(Collected data)
-=-=-
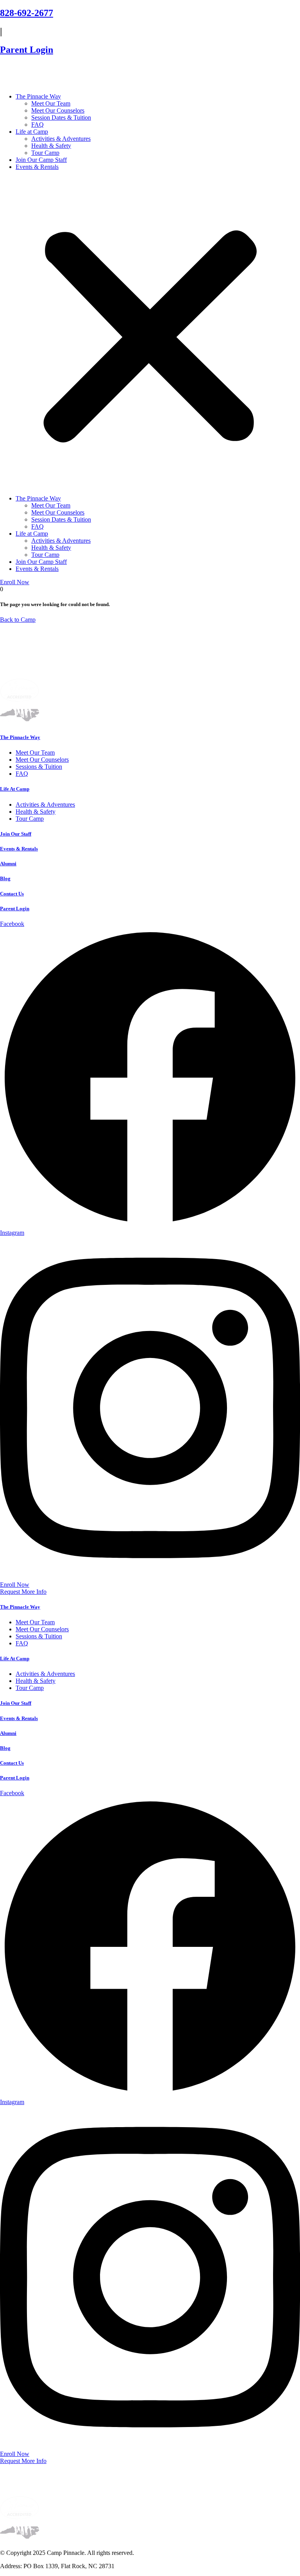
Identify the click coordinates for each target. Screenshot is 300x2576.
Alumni (8, 863)
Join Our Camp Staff (41, 159)
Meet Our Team (50, 103)
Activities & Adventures (61, 138)
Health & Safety (51, 145)
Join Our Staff (15, 834)
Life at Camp (32, 131)
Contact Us (12, 894)
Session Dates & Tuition (61, 117)
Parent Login (26, 50)
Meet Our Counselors (57, 110)
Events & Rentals (37, 166)
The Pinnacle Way (38, 96)
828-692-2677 (26, 13)
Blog (5, 878)
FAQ (37, 124)
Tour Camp (45, 152)
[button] (150, 333)
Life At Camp (14, 789)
-=-=-
- **Your goal**: Give back, unchanged, the line that holds "Alumni (8, 863)" along with all lines after it through the last line above.

- **Written solution**:
Alumni (8, 863)
Join Our Camp Staff (41, 159)
Meet Our Team (50, 103)
Activities & Adventures (61, 138)
Health & Safety (51, 145)
Join Our Staff (15, 834)
Life at Camp (32, 131)
Contact Us (12, 894)
Session Dates & Tuition (61, 117)
Parent Login (26, 50)
Meet Our Counselors (57, 110)
Events & Rentals (37, 166)
The Pinnacle Way (38, 96)
828-692-2677 (26, 13)
Blog (5, 878)
FAQ (37, 124)
Tour Camp (45, 152)
[button] (150, 333)
Life At Camp (14, 789)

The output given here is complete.